Written request
Copy out the rows word for word, starting with the line that contains "640x400 pixels. How" and going on through the line that contains "point(582,185)". Give only those lines.

Material supplied

--- Start ---

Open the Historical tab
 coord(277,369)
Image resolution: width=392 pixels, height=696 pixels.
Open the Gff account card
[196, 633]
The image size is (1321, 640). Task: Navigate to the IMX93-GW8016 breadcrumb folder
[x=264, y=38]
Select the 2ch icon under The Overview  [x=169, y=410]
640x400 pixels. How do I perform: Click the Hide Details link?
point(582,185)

--- End ---
--- Start ---

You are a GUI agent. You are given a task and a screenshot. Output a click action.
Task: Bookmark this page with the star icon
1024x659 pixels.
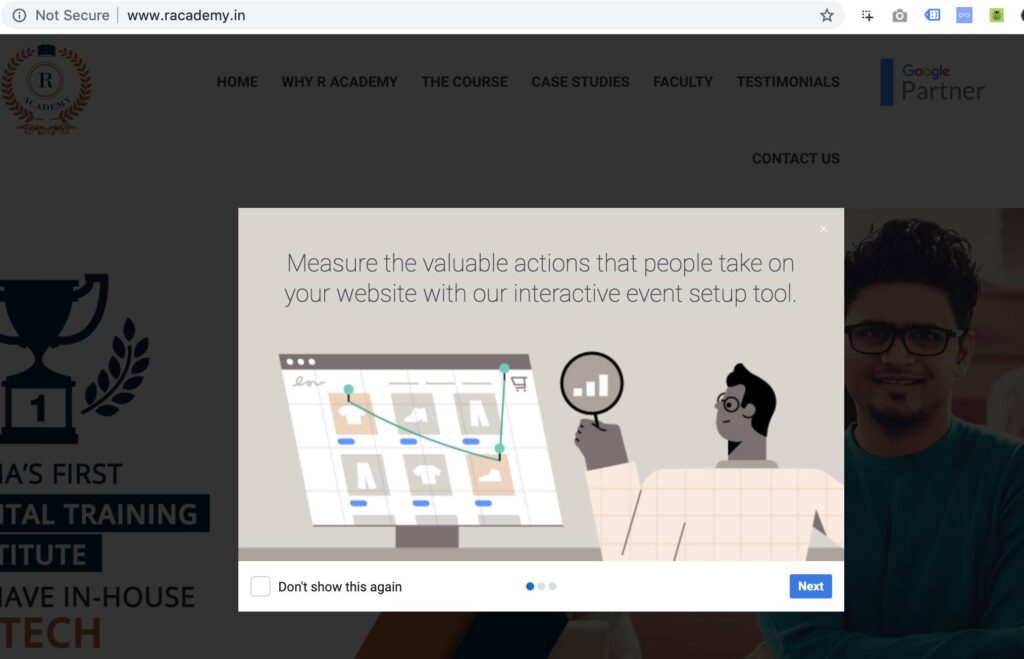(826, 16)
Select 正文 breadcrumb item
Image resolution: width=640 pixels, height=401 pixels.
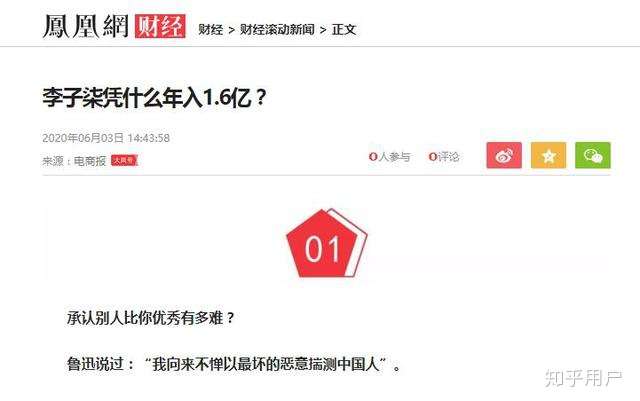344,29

--- End ---

Task response
640x400 pixels. How do I perform: Click the Hide Details link?
point(582,185)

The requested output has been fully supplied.